Tiga persoalan itu ialah pemerataan dan distribusi guru, kemampuan (kompetensi) guru, dan
kesejahteraan guru. Soal pertama, pemerataan, pemerintah selama ini cenderung berkelit di
balik faktor alam, yakni kenyataan bahwa Indonesia ialah negara dengan geografis yang
selain sangat luas, juga terpencarpencar di berbagai pulau besar daan kecil. Alasan klasik itu
mestinya tak lagi bisa diterima karena pada era sekarang dunia tak lagi menganal jarak
(spaceless)--malah kata Thomas Friedman, dunia sudah rata, tak lagi ada penghalang (the
world is flat).
Soal kedua, kemampuan (kompetensi) guru, lebih rumit lagi. Kalau dasarnya ijazah, data
Kemendikbud dua tahun lalu menunjukkan bahwa hanya 27% guru layak mengajar di SD,
58% di SMP, 65% di SMA, dan 56% di SMK. Kalau dasarnya uji kompetensi, data
menunjukkan bahwa hasil uji kompetensi awal (UKA) 2012 memperlihatkan hanya 42,25
(skala 100) yang dinyatakan kompeten; sementara nilai uji kompetensi guru (UKG) 2014
rata-rata 47,6. Ini berarti, secara umum kualitas guru kita masih rendah. Upaya peningkatan
kualitas guru yang dilakukan, antara lain melalui sertifikasi, kelihatannya belum terlalu
berpengaruh terhadap kualitas guru ataupun kualitas hasil belajar.
Soal ketiga, kesejahteraan guru, sudah ada peningkatan meski belum pada tingkat yang ideal
seperti diharapkan.
Upaya memperbaiki kesejahteraan guru ini mendapat tantangan lantaran besarnya anggaran
yang perlu disediakan, sebab dari sekitar 4 juta PNS, separuh lebih (2,9 juta) ialah guru.

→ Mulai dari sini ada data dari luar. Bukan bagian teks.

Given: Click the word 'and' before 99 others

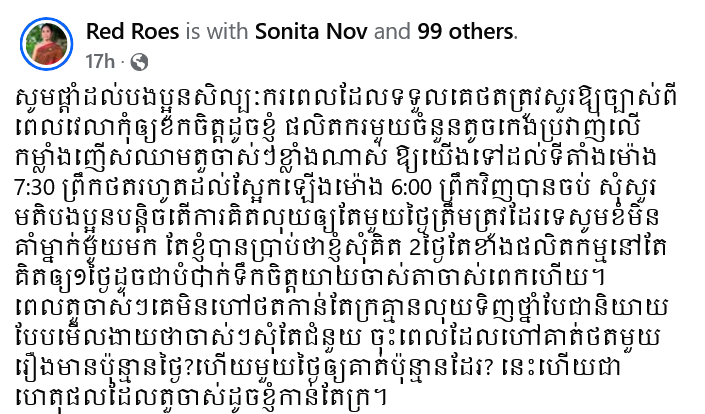Looking at the screenshot, I should click(x=392, y=31).
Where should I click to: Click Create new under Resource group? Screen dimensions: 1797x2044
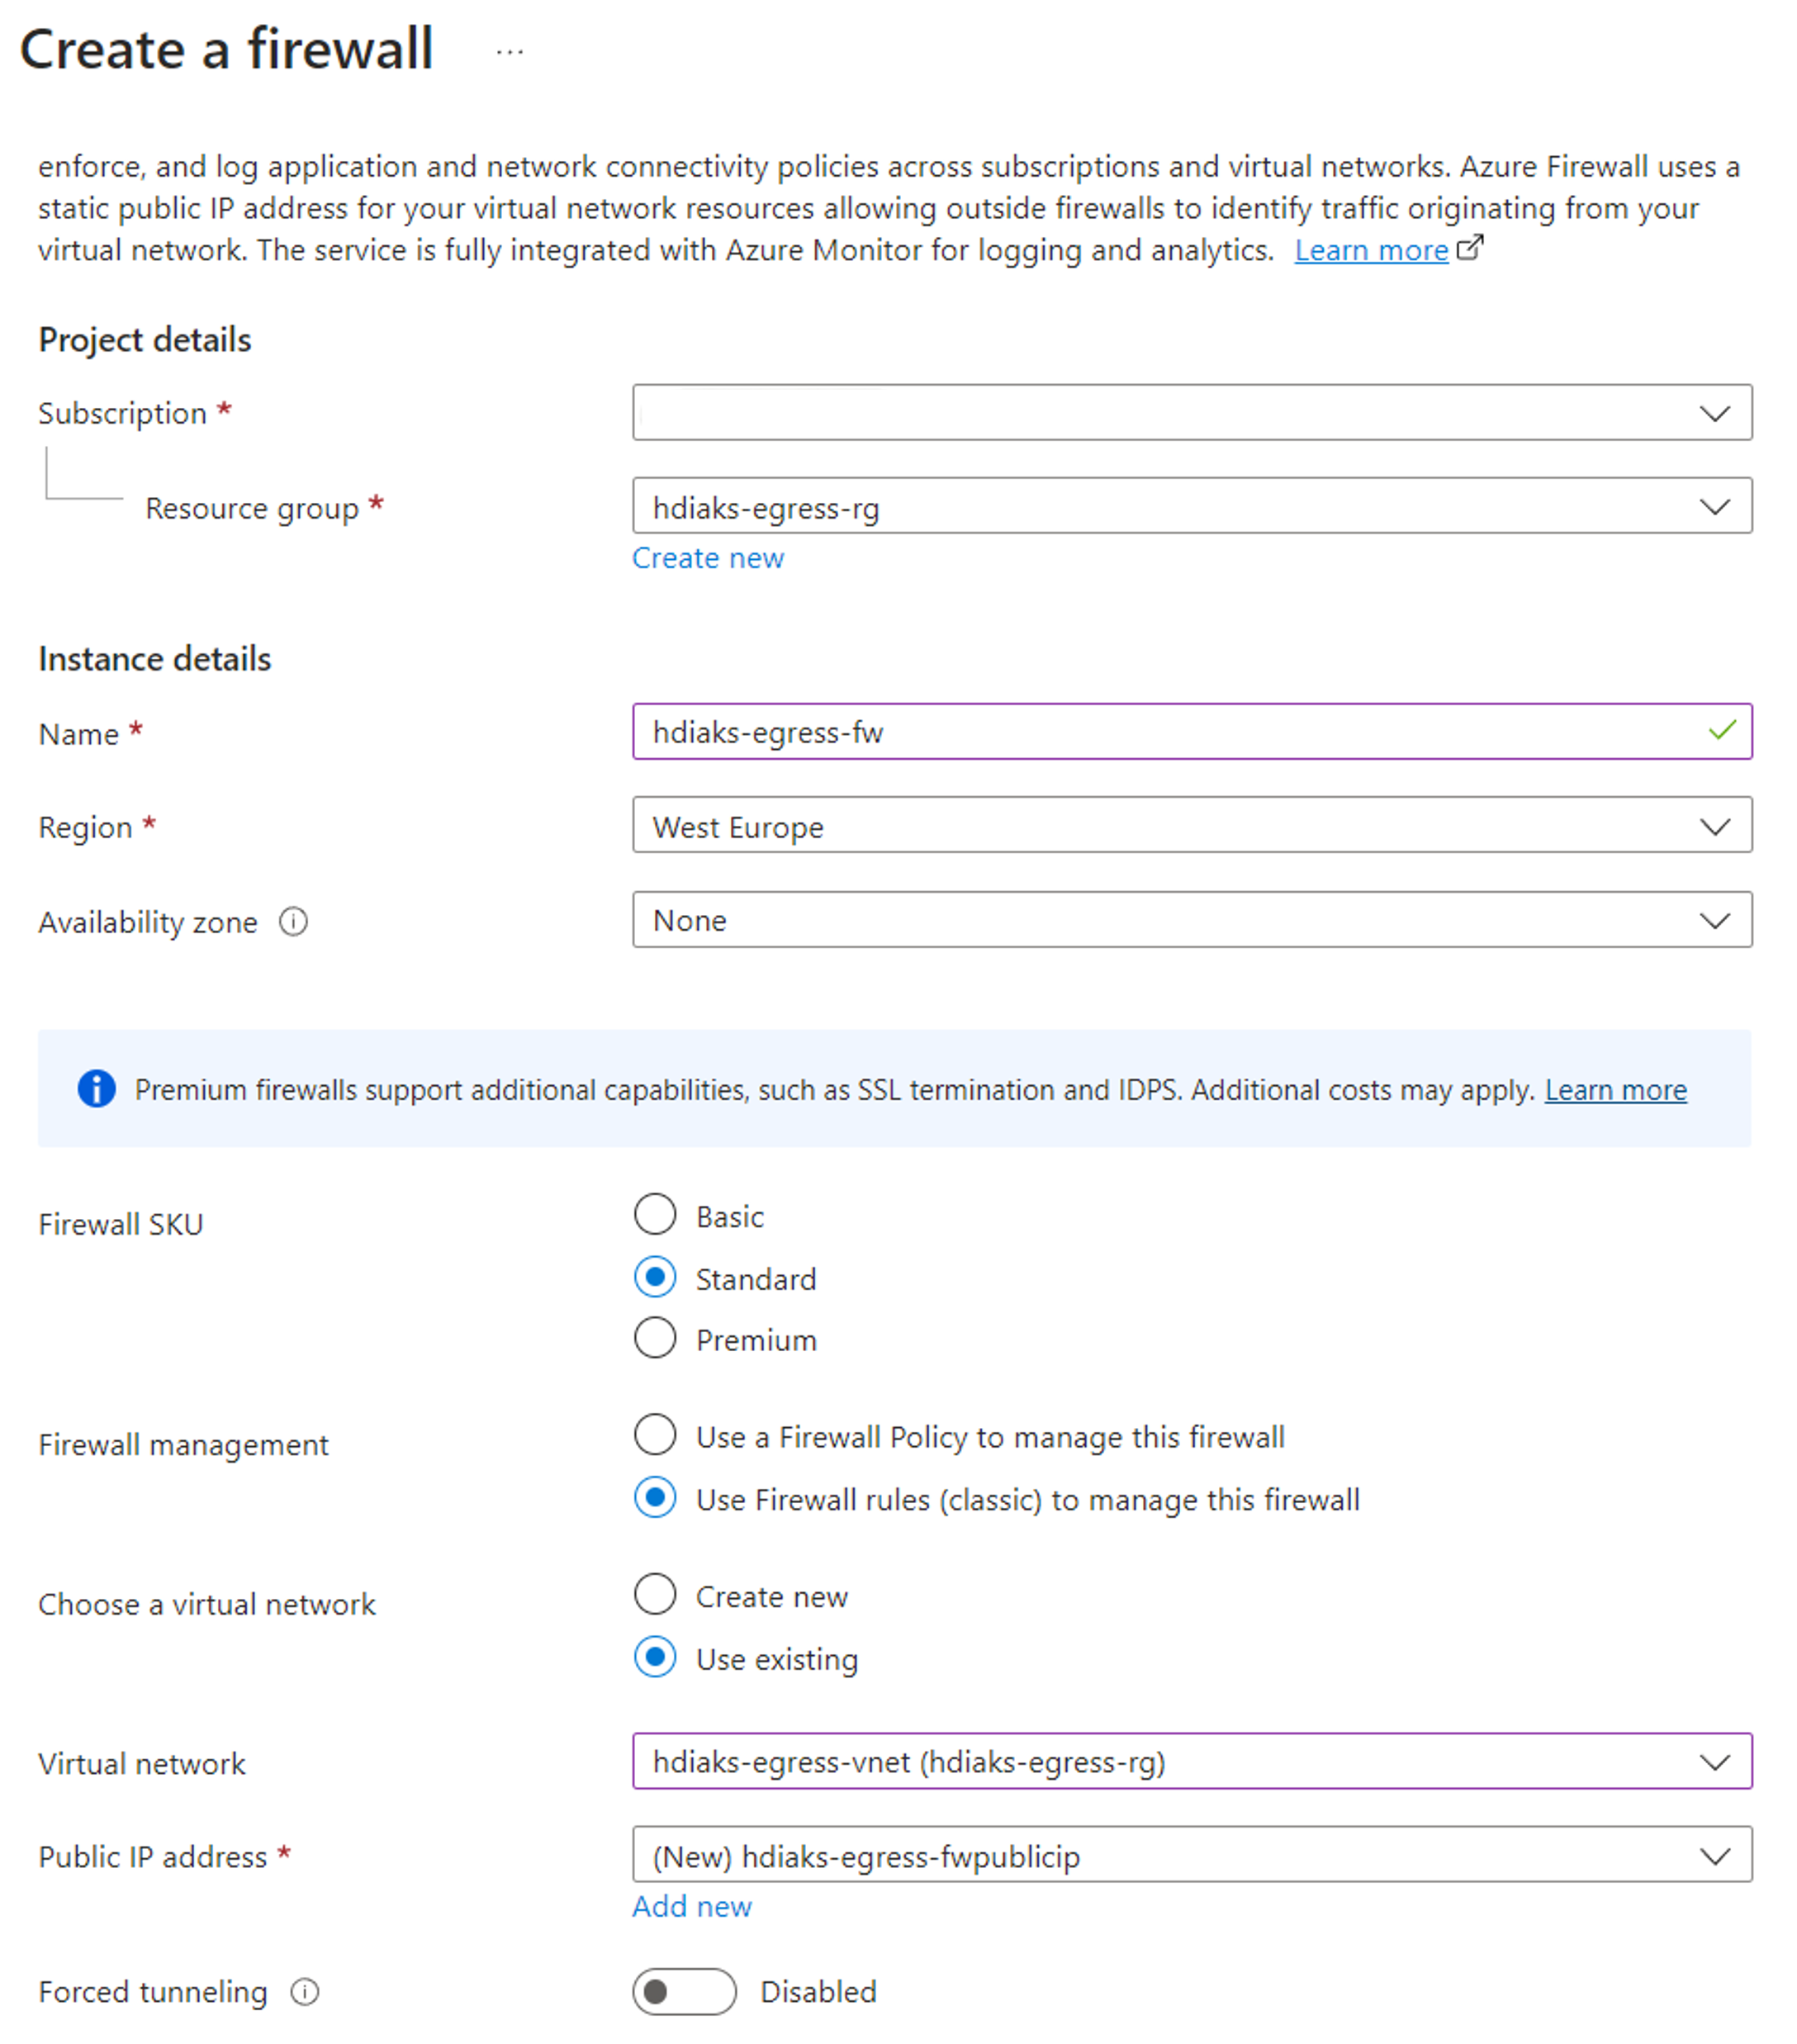pos(708,558)
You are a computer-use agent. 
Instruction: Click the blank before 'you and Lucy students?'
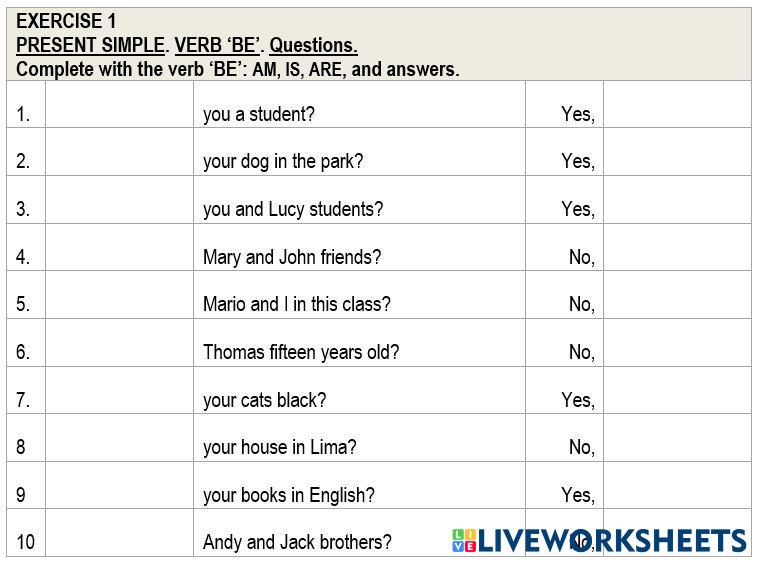[119, 200]
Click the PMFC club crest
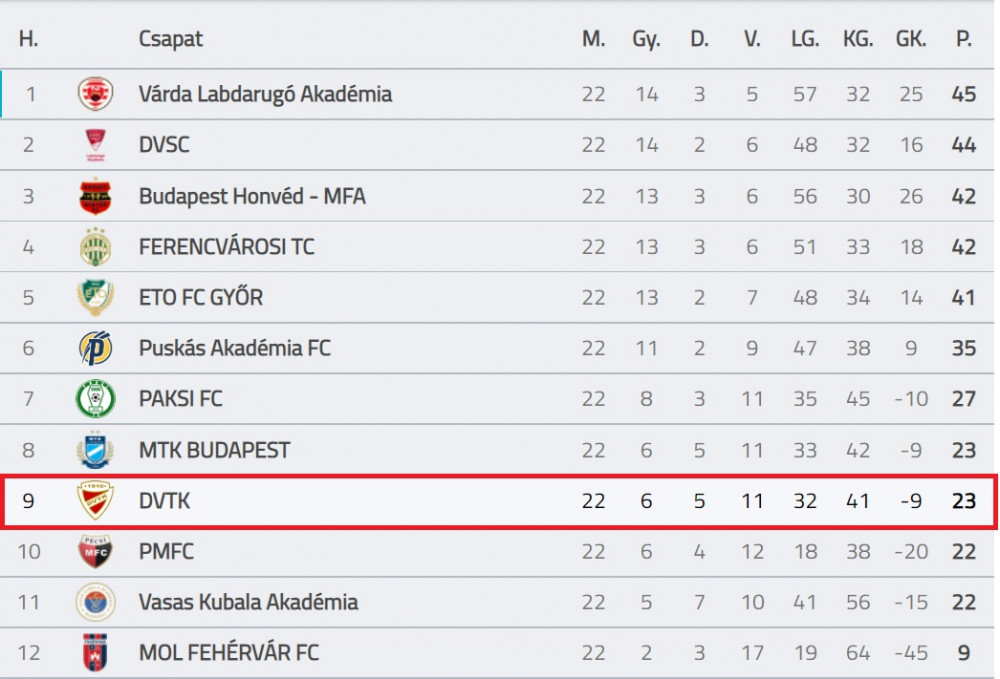The height and width of the screenshot is (679, 1000). (96, 551)
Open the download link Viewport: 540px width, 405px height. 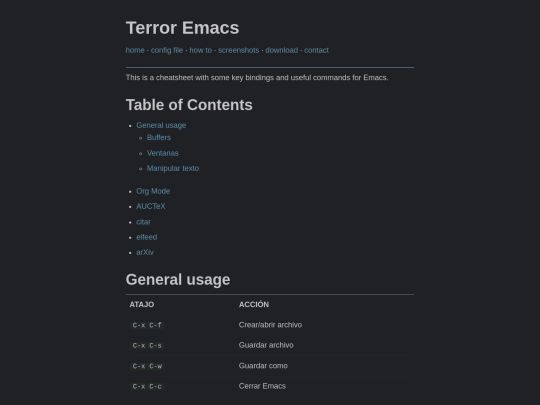[x=281, y=50]
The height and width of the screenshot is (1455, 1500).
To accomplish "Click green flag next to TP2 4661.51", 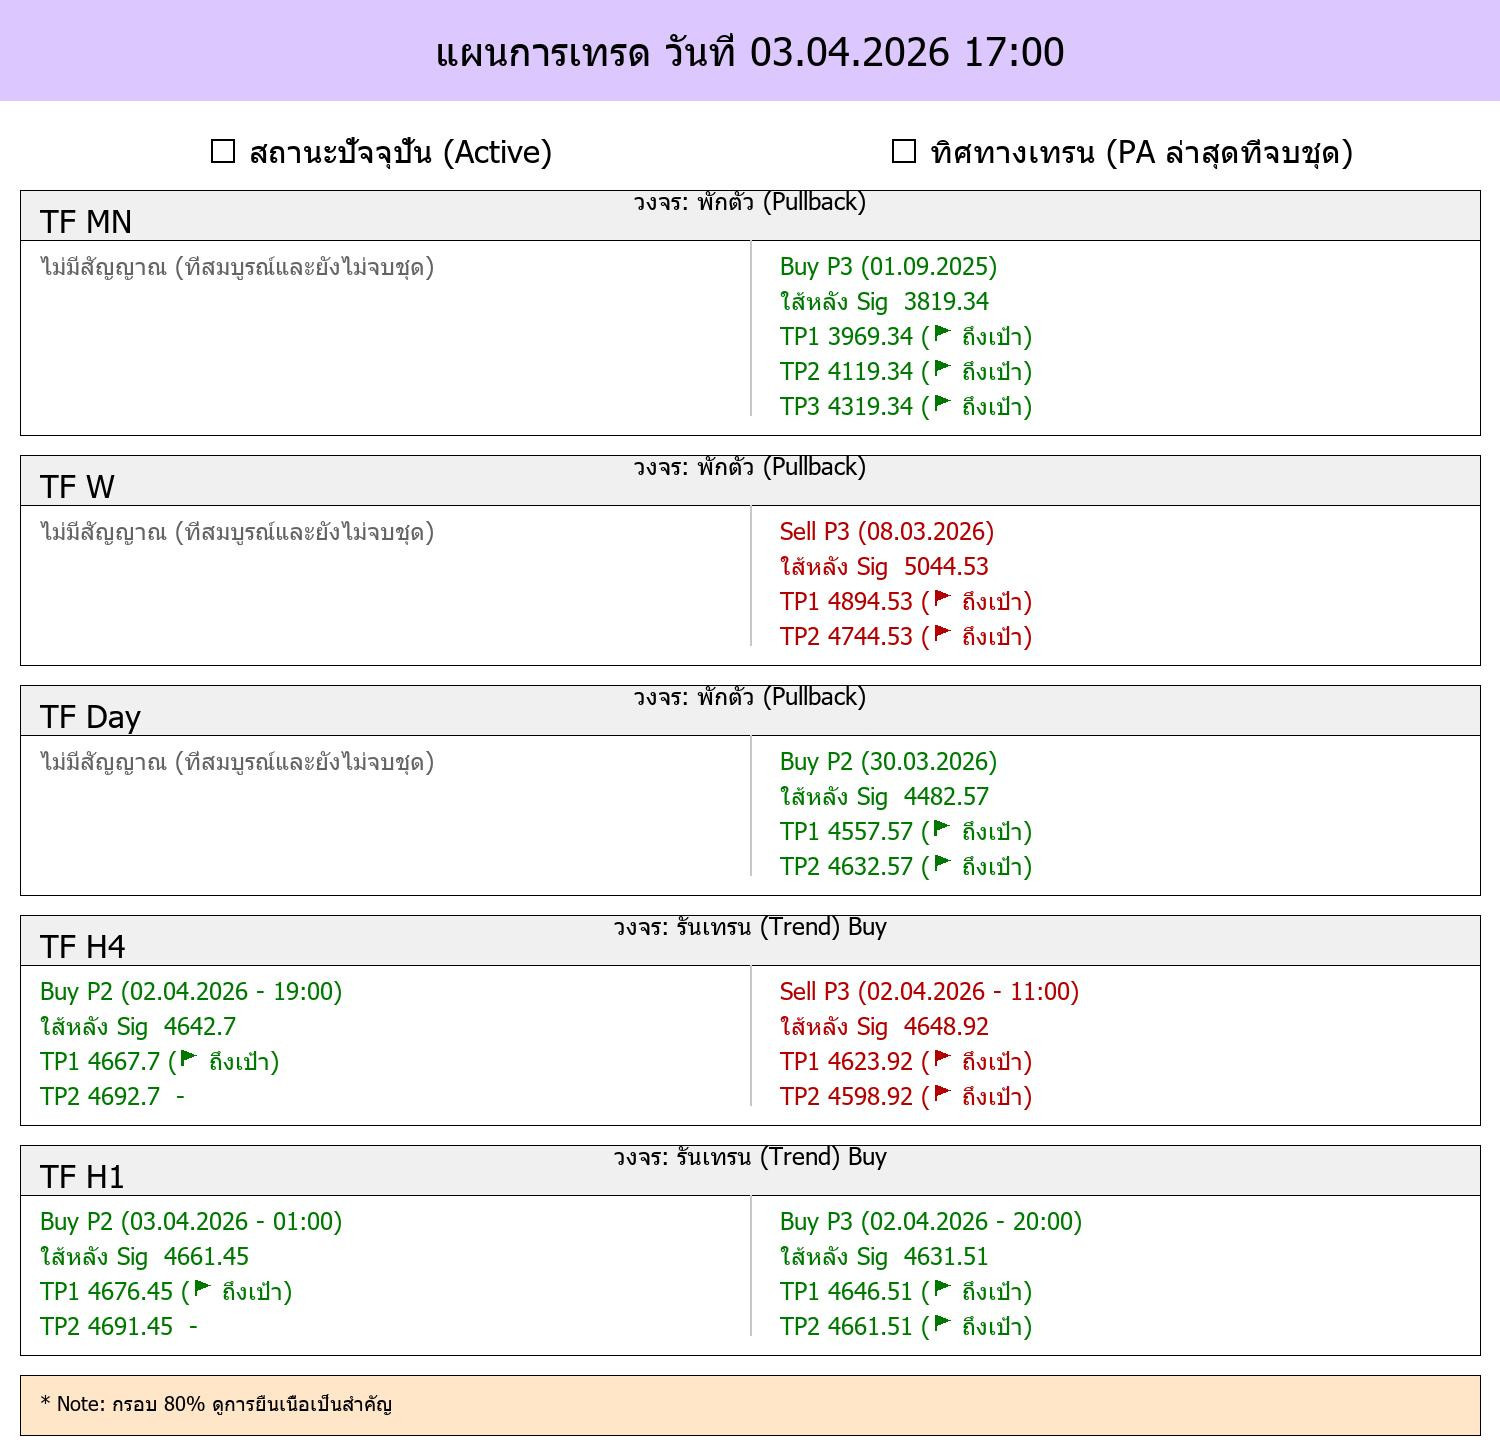I will tap(942, 1324).
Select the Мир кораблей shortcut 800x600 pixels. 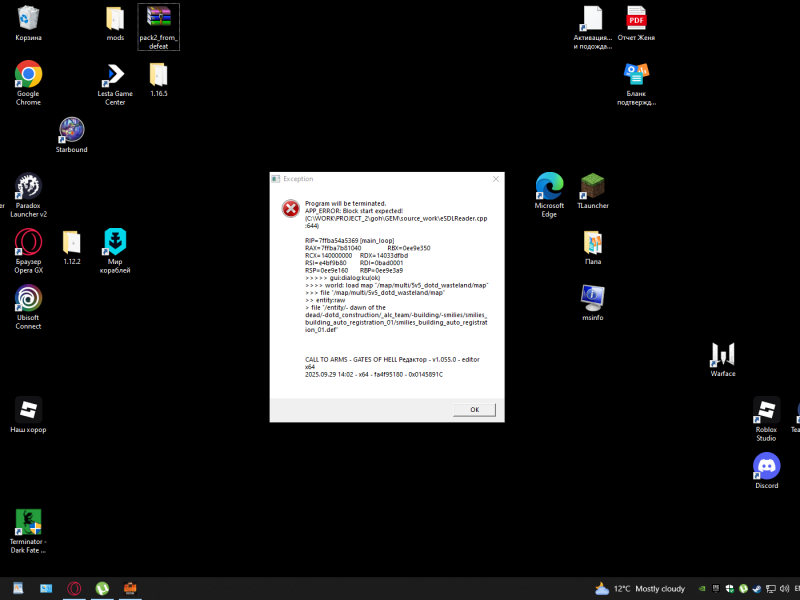pyautogui.click(x=115, y=243)
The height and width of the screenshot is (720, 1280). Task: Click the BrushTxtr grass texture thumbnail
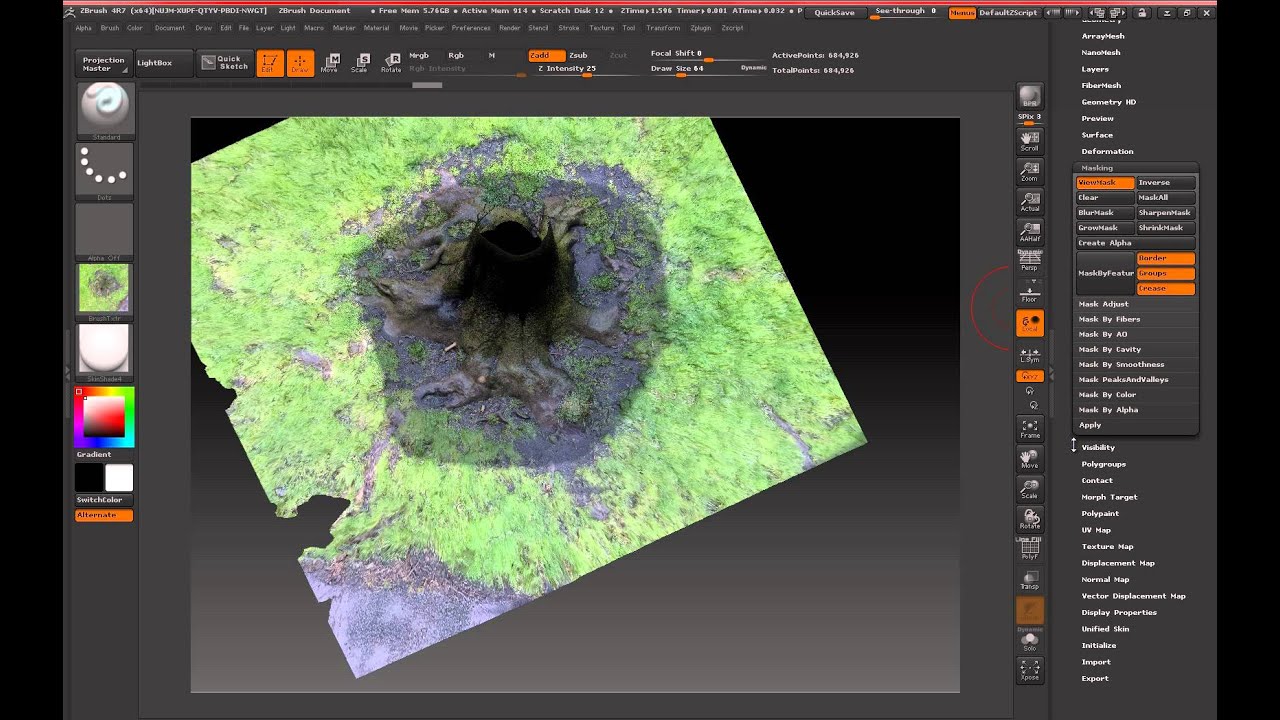click(104, 289)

Sejahtera tidak sama dengan kaya raya, tetapi berkecukupan (al-kifayah), sehinga dalam me
laksanakan tugas pokoknya para guru tidak diganggu oleh impitan kebutuhan hidup yang
besifat basic needs.
Selain ketiga problem klasik itu, menurut penulis, ada satu lagi problem guru yang mesti
segera diperbaiki, yakni soal mentalitas guru. Sebagai pendidik, guru mesti memiliki `jiwa
mengabdi'. Jangan sampai profesionalisme guru yang belakangan ini digembargemborkan
tereduksi maknanya hanya pada uang dan roti. Setiap profesi sejatinya mengandung unsur
dan nilai pengabdian, dan bagi guru, jiwa pengabdian itu adalah pangkal, hal yang pertama

dan utama, di atas segala-galanya.


Sebagai pendidik dan aktor utama pembelajaran, guru pada hakikatya adalah pencerah dan
pembangun karakter bangsa.Sebagai pencerah, ia ibarat lampu (the light of the darkness),
menerangi masyarakat, dan menginspirasi mereka pada kemuliaan dan keadaban. Inilah yang
dimaksud oleh William Arthur Ward`The mediocre teacher tells. The good teacher explains.
The superior teacher demonstrates. The great teacher inspires'. Wallahu a'lam!